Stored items

┌──

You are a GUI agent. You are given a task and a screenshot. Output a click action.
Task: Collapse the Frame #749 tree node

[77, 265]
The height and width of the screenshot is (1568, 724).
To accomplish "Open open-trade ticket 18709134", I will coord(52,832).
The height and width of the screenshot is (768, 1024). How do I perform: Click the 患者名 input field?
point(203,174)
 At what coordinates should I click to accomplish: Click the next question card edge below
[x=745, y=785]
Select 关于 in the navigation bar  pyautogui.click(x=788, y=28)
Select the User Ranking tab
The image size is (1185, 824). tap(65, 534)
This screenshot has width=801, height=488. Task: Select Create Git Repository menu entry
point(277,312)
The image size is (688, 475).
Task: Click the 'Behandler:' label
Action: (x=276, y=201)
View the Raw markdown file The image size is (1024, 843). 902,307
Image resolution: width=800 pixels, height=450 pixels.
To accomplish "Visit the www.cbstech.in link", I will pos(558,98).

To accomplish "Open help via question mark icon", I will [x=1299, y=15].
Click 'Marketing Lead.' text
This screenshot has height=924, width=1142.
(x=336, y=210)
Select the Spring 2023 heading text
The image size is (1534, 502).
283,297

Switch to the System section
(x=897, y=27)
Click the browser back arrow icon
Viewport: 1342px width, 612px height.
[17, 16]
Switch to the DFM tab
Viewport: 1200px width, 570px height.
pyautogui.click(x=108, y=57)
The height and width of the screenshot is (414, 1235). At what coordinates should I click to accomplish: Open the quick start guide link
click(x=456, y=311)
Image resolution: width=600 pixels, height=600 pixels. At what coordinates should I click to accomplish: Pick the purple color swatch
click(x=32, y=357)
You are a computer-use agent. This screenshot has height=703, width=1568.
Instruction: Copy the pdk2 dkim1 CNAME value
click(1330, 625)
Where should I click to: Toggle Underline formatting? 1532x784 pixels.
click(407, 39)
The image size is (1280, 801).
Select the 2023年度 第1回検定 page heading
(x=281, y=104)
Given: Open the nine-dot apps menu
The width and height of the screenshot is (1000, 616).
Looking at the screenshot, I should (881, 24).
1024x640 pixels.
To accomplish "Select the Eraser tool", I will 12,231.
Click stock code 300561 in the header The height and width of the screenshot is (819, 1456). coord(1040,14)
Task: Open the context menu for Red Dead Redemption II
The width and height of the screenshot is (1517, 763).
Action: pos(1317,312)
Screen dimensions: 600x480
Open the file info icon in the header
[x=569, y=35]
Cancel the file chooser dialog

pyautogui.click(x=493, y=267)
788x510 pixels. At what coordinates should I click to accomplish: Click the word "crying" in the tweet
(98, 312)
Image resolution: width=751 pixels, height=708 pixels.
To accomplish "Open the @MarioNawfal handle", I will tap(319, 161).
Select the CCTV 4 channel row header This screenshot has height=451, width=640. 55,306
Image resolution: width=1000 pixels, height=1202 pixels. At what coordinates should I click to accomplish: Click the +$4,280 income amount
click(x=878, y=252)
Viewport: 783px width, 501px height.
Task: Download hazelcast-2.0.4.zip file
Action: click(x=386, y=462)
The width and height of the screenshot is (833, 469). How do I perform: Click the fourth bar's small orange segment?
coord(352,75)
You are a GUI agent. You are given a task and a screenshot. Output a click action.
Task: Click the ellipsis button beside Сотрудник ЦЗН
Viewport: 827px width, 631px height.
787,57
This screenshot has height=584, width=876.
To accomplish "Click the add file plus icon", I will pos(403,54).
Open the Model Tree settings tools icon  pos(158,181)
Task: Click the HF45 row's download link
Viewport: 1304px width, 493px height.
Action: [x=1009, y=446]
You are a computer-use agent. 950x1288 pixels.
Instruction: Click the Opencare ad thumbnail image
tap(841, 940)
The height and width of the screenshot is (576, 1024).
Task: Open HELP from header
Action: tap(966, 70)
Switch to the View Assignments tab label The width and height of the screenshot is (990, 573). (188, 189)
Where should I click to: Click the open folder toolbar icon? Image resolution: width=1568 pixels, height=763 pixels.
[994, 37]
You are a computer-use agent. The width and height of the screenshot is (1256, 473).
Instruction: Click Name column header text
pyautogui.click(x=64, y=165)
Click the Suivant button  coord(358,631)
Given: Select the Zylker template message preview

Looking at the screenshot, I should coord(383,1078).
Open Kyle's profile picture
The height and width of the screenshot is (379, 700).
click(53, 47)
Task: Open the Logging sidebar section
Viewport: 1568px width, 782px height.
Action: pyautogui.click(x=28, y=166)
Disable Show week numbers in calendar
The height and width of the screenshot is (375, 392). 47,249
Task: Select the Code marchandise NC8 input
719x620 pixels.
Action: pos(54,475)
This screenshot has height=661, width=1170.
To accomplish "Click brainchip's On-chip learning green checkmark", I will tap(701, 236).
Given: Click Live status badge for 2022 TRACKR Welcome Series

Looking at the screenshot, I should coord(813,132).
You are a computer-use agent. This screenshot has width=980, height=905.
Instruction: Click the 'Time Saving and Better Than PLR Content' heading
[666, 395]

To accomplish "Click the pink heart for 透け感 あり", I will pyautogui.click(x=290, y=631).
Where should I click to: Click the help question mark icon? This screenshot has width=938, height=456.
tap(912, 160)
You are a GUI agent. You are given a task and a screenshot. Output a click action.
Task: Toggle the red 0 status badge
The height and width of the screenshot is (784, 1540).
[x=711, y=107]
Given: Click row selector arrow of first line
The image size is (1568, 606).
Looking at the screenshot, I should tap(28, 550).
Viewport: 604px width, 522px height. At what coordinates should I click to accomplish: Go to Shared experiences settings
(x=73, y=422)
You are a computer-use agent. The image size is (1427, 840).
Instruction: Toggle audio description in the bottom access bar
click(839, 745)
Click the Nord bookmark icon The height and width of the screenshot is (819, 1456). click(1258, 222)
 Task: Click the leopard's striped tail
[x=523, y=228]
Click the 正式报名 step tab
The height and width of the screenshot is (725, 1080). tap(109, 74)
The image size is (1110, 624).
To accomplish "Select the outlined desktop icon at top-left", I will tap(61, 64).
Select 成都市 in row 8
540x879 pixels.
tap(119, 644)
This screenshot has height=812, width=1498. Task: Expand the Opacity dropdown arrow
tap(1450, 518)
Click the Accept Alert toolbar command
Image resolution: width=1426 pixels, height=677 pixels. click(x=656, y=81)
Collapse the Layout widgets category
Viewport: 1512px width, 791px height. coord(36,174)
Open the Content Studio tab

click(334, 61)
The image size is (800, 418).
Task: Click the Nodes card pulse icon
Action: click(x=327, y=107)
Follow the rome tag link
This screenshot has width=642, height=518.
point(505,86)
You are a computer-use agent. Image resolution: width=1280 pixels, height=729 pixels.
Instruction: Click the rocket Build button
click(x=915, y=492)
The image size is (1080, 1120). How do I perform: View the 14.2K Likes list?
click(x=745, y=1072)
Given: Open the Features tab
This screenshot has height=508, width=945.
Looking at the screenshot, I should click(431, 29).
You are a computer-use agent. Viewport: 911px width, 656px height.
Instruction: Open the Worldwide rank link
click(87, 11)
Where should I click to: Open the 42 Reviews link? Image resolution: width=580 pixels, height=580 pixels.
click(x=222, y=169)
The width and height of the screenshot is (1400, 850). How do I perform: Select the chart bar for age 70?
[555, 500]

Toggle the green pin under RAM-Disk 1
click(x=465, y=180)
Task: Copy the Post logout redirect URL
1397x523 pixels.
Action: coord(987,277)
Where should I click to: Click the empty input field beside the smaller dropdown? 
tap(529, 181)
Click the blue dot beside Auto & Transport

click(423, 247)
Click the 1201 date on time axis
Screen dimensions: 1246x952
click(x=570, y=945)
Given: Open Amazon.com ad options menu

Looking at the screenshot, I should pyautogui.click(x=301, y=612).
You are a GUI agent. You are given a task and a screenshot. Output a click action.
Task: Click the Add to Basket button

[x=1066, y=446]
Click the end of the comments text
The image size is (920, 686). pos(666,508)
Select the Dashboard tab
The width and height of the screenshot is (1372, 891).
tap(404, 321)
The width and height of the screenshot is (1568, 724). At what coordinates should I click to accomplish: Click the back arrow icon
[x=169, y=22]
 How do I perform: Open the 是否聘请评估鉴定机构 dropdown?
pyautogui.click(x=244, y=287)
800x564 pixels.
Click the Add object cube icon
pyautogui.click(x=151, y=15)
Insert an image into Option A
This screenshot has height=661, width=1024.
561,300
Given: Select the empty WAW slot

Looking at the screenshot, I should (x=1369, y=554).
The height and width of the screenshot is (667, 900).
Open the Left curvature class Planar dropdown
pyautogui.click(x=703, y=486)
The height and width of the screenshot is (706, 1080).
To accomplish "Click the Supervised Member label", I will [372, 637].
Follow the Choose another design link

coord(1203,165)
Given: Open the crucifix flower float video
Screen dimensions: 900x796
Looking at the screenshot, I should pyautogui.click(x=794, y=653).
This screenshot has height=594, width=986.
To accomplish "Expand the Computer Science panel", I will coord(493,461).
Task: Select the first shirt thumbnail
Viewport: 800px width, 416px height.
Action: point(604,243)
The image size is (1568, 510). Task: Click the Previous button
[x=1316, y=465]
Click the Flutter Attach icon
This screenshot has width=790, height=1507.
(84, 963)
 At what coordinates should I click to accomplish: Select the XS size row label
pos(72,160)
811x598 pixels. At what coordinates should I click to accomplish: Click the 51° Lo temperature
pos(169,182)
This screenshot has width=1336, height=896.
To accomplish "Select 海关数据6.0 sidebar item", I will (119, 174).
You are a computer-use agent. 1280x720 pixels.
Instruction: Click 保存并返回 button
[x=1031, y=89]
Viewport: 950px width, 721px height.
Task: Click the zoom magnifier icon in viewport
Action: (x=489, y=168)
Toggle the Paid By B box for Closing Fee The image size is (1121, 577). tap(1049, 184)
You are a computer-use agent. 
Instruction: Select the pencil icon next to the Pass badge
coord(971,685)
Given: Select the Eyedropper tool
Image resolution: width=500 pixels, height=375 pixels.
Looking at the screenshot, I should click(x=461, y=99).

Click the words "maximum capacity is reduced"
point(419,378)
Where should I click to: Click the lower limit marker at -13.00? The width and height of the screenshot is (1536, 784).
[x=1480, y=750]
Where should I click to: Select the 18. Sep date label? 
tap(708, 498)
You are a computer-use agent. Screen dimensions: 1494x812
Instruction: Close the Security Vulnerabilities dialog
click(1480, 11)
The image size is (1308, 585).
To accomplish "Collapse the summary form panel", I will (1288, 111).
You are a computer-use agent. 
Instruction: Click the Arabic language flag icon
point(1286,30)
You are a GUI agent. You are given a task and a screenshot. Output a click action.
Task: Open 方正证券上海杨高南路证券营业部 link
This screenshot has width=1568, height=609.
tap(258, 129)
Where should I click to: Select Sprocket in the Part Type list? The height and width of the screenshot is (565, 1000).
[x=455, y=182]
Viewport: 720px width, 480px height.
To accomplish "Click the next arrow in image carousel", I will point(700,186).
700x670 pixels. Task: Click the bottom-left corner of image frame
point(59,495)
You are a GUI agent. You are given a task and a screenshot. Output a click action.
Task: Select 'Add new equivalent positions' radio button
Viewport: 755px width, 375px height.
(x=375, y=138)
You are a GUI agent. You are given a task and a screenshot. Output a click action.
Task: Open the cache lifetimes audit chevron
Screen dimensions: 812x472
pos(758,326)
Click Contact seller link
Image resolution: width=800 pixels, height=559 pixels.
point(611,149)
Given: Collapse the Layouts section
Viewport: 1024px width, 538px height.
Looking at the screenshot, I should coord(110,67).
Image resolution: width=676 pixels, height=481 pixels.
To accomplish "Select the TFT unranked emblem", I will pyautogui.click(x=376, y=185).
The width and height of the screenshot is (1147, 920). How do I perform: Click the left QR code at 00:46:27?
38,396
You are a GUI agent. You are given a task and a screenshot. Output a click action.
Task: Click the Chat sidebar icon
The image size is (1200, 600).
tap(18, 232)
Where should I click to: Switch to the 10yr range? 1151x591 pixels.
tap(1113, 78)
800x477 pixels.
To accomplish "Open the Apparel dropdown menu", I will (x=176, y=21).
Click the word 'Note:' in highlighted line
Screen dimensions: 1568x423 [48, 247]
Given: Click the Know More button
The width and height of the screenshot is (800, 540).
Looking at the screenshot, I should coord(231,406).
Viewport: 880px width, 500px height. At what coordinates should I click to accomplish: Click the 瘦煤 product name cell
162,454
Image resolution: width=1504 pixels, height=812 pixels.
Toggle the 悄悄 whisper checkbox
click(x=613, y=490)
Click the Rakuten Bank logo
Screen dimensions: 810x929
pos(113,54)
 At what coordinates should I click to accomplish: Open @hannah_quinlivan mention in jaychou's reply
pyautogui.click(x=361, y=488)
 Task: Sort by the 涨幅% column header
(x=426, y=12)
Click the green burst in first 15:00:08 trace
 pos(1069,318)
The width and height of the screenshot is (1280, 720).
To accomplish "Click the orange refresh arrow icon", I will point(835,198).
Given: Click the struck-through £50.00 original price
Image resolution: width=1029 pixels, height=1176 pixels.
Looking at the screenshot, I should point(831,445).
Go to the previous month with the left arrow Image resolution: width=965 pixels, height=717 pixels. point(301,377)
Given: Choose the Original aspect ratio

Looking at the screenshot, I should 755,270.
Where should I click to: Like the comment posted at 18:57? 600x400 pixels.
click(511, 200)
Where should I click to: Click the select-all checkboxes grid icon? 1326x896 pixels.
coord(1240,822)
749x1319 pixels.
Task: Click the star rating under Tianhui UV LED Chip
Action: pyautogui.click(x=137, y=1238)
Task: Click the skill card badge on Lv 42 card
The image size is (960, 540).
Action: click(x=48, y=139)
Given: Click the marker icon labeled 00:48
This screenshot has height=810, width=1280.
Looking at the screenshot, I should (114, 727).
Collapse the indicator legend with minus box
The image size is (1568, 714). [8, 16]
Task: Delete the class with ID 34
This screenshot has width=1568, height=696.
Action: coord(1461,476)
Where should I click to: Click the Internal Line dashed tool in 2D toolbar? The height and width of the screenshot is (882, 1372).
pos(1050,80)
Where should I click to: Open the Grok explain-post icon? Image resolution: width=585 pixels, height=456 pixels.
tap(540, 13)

└──

◆ ACTION ITEM ◆
Within the records, filter for lines that contain the word "sidebar" and show each one.

◆ COMPLETED EXERCISE ◆
Task: Open the Logging sidebar section
To accomplish "Select 海关数据6.0 sidebar item", I will (119, 174).
Task: Click the Chat sidebar icon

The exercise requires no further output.